# Exploratory Data Analysis With SQLite

## INTRODUCE DATABASE
In this project, we'll work with data from the [CIA World Factbook](https://www.cia.gov/the-world-factbook/), a compendium of statistics about all of the countries on Earth. The Factbook contains demographic information like the following:
- **population:** the global population.
- **population_growth:** the annual population growth rate, as a percentage.
- **area:** the total land and water area.

[Download database here](https://dsserver-prod-resources-1.s3.amazonaws.com/257/factbook.db)

## 1.Load Database

In [1]:
%%capture
%load_ext sql
%sql sqlite:///factbook.db

'Connected: None@factbook.db'

In [2]:
%%sql
SELECT *
  FROM sqlite_master
 WHERE type='table';

Done.


type,name,tbl_name,rootpage,sql
table,sqlite_sequence,sqlite_sequence,3,"CREATE TABLE sqlite_sequence(name,seq)"
table,facts,facts,47,"CREATE TABLE ""facts"" (""id"" INTEGER PRIMARY KEY AUTOINCREMENT NOT NULL, ""code"" varchar(255) NOT NULL, ""name"" varchar(255) NOT NULL, ""area"" integer, ""area_land"" integer, ""area_water"" integer, ""population"" integer, ""population_growth"" float, ""birth_rate"" float, ""death_rate"" float, ""migration_rate"" float)"


## 2.Overview of The Data

In [3]:
%%sql
SELECT *
FROM facts
LIMIT 5;

Done.


id,code,name,area,area_land,area_water,population,population_growth,birth_rate,death_rate,migration_rate
1,af,Afghanistan,652230,652230,0,32564342,2.32,38.57,13.89,1.51
2,al,Albania,28748,27398,1350,3029278,0.3,12.92,6.58,3.3
3,ag,Algeria,2381741,2381741,0,39542166,1.84,23.67,4.31,0.92
4,an,Andorra,468,468,0,85580,0.12,8.13,6.96,0.0
5,ao,Angola,1246700,1246700,0,19625353,2.78,38.78,11.49,0.46


- **name**: the name of the country.
- **area**: the country's total area (both land and water).
- **area_land**: the country's land area in square kilometers.
- **area_water**: the country's waterarea in square kilometers.
- **population**: the country's population.
- **population_growth**: the country's population growth as a percentage.
- **birth_rate**: the country's birth rate, or the number of - births per year per 1,000 people.
- **death_rate**: the country's death rate, or the number of death per year per 1,000 people.

## 3.Summary Statistics

### 3.1.Which country has the highest population?

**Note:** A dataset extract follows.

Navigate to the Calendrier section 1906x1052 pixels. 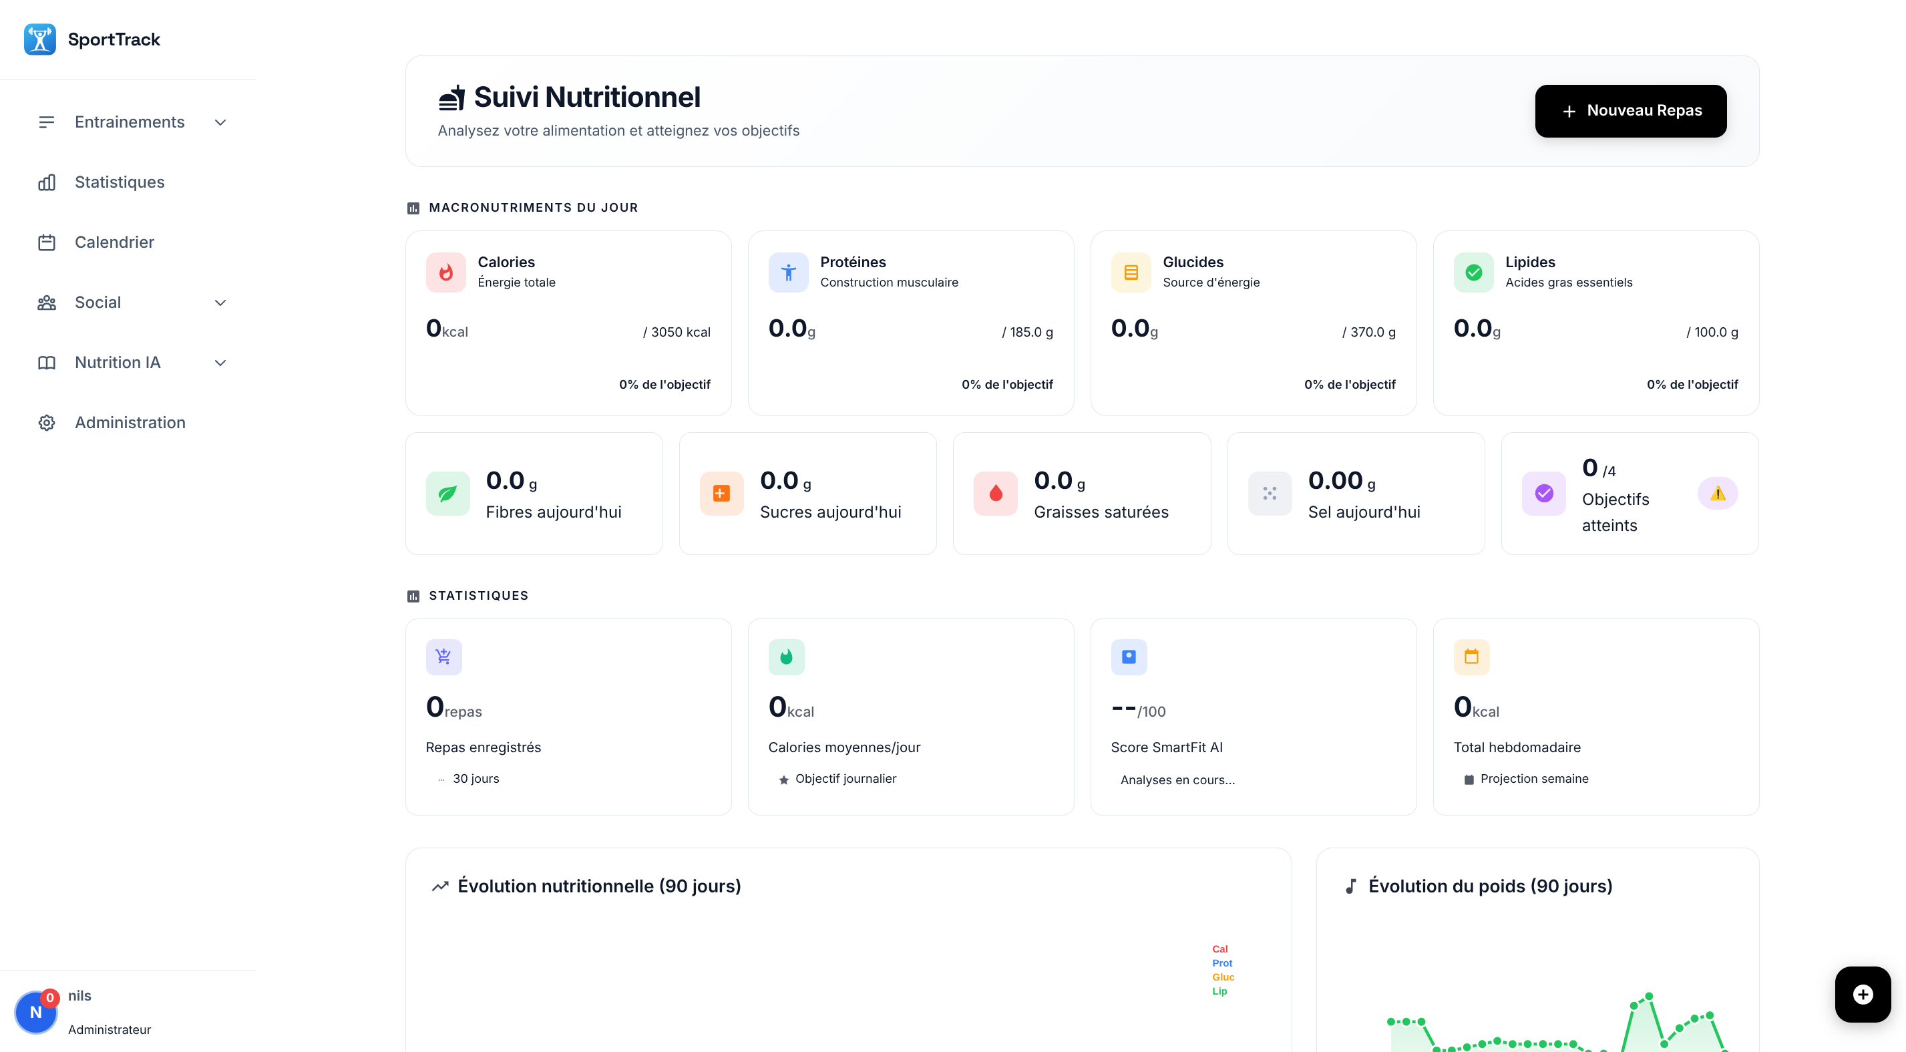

And Population Growth ?

In [4]:
%%sql
SELECT MIN(population) AS "Min Population",
        MAX(population) AS "Max Population",
        MIN(population_growth) AS "Min Population Growth",
        MAX(population_growth) AS "Max Population Growth"
FROM facts        

Done.


Min Population,Max Population,Min Population Growth,Max Population Growth
0,7256490011,0.0,4.02


A few things stick out from the summary statistics::
 - There is a country population ~ 0
 - There is a country population ~ 7.2 bilion

In [5]:
%%sql
SELECT name, population, population_growth
FROM facts
WHERE population == (SELECT MAX(population) FROM facts)
        OR population_growth == (SELECT MAX(population_growth) FROM facts)
        OR population == (SELECT MIN(population) FROM facts)

Done.


name,population,population_growth
South Sudan,12042910,4.02
Antarctica,0,
World,7256490011,1.08


There are two countries that have special values:
- **Antarctica:** According to Wikipedia, Antarctica has no permanent inhabitants. It seems like the table contains a row for Antarctica, which explains the population of 0
- **World:** the row contains the whole world, which explains the maximum population of over 7.2 billion we found earlier

> ***We should calculate the summary statistics we calculated earlier while excluding the row for the whole world.***

In [6]:
%%sql
SELECT  CASE
        WHEN population == (SELECT MAX(population) 
                                   FROM facts
                                   WHERE name != 'World') THEN "The Highest Population: " || name
        WHEN population_growth == (SELECT MAX(population_growth) 
                                   FROM facts
                                   WHERE name != 'World') THEN "The Highest Population Growth: "|| name 
        ELSE NULL
        END AS 'COUNTRY', population, population_growth
FROM facts
ORDER BY COUNTRY DESC
LIMIT 2

Done.


COUNTRY,population,population_growth
The Highest Population: China,1367485388,0.45
The Highest Population Growth: South Sudan,12042910,4.02


- **South Sudan** has the highest population growth
- **China** has the highest population

### 3.2.Which countries have the highest ratios of water to land? 

In [7]:
%%sql
SELECT  name , area_water, area_land, MAX(ROUND(CAST(area_water AS FLOAT)/area_land,2)) AS 'ratios_water_to_land'
FROM facts

Done.


name,area_water,area_land,ratios_water_to_land
British Indian Ocean Territory,54340,60,905.67


**British Indian Ocean Territory** has the highest ratios of water to land

### 3.3.Which countries have more water than land?

In [8]:
%%sql
SELECT name, area_water, area_land
FROM facts
WHERE area_water > area_land 
    OR (area_water NOT NULL AND area_land IS NULL)
ORDER BY area_water DESC

Done.


name,area_water,area_land
Ethiopia,104300,
British Indian Ocean Territory,54340,60.0
Virgin Islands,1564,346.0


There are three countries that have more water than land are **Ethiopia**, **British Indian Ocean Territory**, and **Virgin Islands**.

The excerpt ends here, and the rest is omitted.